Don't look up offre donc une caricature salutaire, assainissant la pensée *twittée, googelisée, gfaïsée, lobyisé*e, c'est à dire malade de notre époque, mise en scène comme impuissante face à une destruction certaine. Une satire hantée par deux héros qui tendent leur regard vers le ciel et l'Univers et habitée par une multitude le regard abaissé vers tous les écrans de fumée possibles. L'occasion de rappeler la différence qui réside entre "intellect" et "intelligence", tous deux héritiers du verbe latin "intellegere", qui signifie "tendre vers". L'"intelligence" est née du participe présent de ce verbe, l'action envisagée en perpétuelle génération, est considérée comme un force vive par des auteurs tels que René Goscinny. L'"intellect" est dû au supin de ce verbe, une sorte de forme mi-verbale mi-nominale qui exprime l'action en général, en gros, schématiquement. L'intelligence consiste à rester curieux, à éprouver et remettre en cause notre quotidien mais aussi à tendre non à se métamorphoser en ce vers quoi on se tend. Ainsi, nos deux héros vont observer le ciel mais aussi leur société, essayer de les mesurer, de les comprendre. Leur mal viendra d'arrêter de le faire ou de se changer en ce qui les surprend initialement. L'intellect consiste en une tension arrêtée, en suspens, qui refuse de reprendre du mouvement ou ne serait-ce que revenir sur ses pas pour repartir d'un bon pied, parce que la suspension plaît ou rassure. C'est là le mal des gouvernants et des internautes de Don't look up qui, déni cosmique oblige, tentent de pseudo-rationnaliser, de pseudo-nuancer, râlent, grondent et grognent, pour ne pas accepter la terrible réalité. Qui cherche à repenser l'essentiel pour en faire quelque chose de plus complexe, à dépoussiérer l'image de la menace pour en faire une opportunité jusqu'à ce que l'impact se fasse ressentir.
Don't look up est donc une fable satirique sur l'opposition intelligence/intellect, sur l'ambition/humilité et un rappel de la microscopie humaine à l'échelle du méga-univers.

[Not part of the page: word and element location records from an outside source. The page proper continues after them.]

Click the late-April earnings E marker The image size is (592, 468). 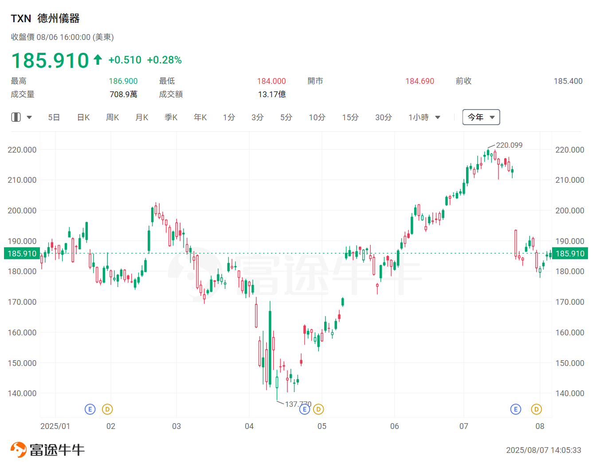(305, 409)
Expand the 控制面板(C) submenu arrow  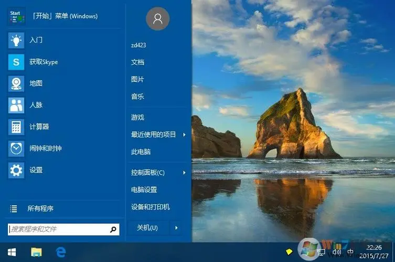[184, 173]
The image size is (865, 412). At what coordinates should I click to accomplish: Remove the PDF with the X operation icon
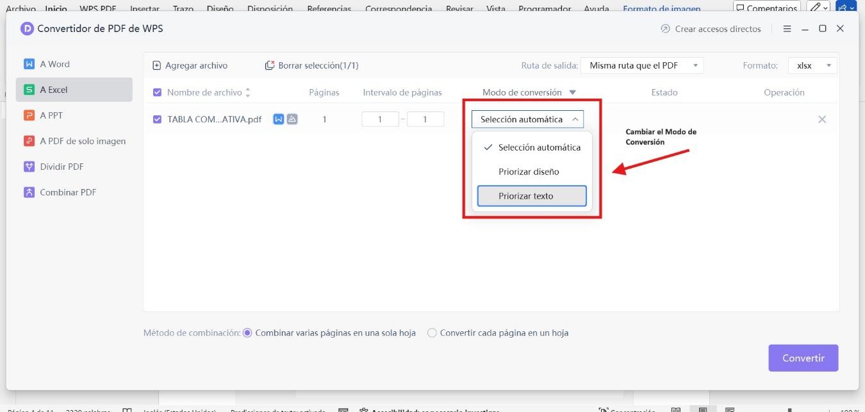[822, 119]
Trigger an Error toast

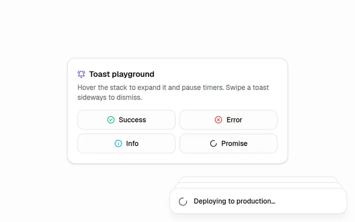(229, 120)
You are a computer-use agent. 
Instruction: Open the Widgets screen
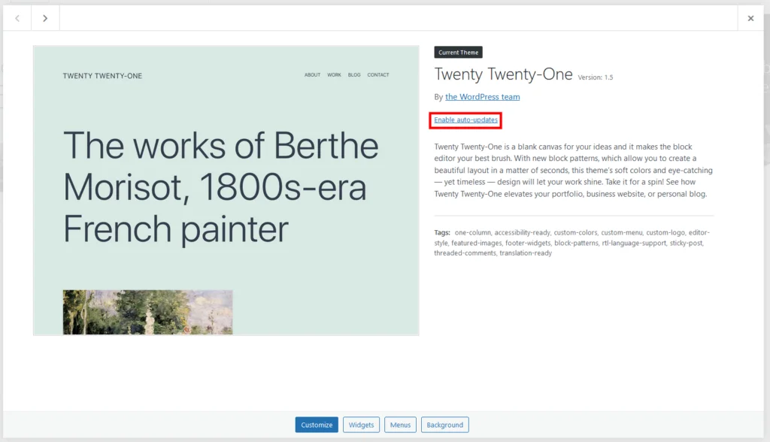coord(361,424)
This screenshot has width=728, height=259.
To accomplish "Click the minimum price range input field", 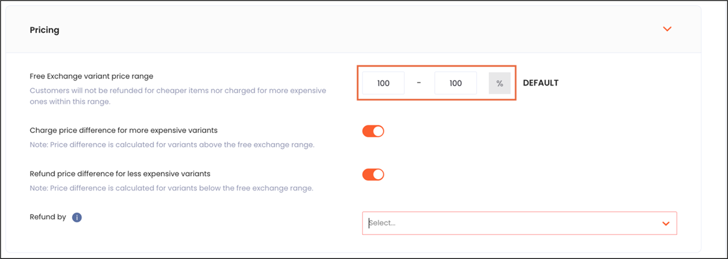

Servi par un casting astronomique, porté par un Leonardo Di Caprio (Blood Diamonds) qui se livre à ses plus folles crises de nerfs à faire pâlir Nicolas Cage, par le flegme désarçonnant de Meryl Streep (Le Diable s'habille en Prada), par la prestation décalée quoique trop courte de Ron Perlman (Hellboy), par la fraîcheur de Jennifer Lawrence (Mother !), par la présence luxueuse d'une Cate Blanchett méconnaissable (Indiana Jones et le Royaume du crâne de cristal), d'un Tomer Sisley en anti-Largo Winch, d'un Jonah Hill (Le Loup de Wall-Street) en comic relief plutôt juste et bien accordé aux différents tons du film , d'un Michael Chiklis charismatique quoique sous-exploité (The Shield) mais surtout par un Mark Rylance (Le Pont des espions) aussi agaçant que drôlissime et effrayant dans son jeu de démence froide azimutée inspirée d'un Steve Jobs sous acide, Don't look up est sans doute LE film de l'année 2021 ! Aussi comique que dramatique sans jamais que le mélange ne gêne, aussi classique par instant que totalement révolutionnaire dans sa forme, du long de ses 2h25 minutes, Don't look up est un superbe cadeau cinéphile et culturel de fin d'année !
C'est donc par ses mots non de James Bond mais de Jules Verne qu'il convient de conclure cette critique, afin de vous exhorter à aller visionner ce film:
Regarde ! De tous tes yeux, regarde !
... il n'est pas impossible qu'une larme sauve votre cornée devant cette charge aussi douce que cynique.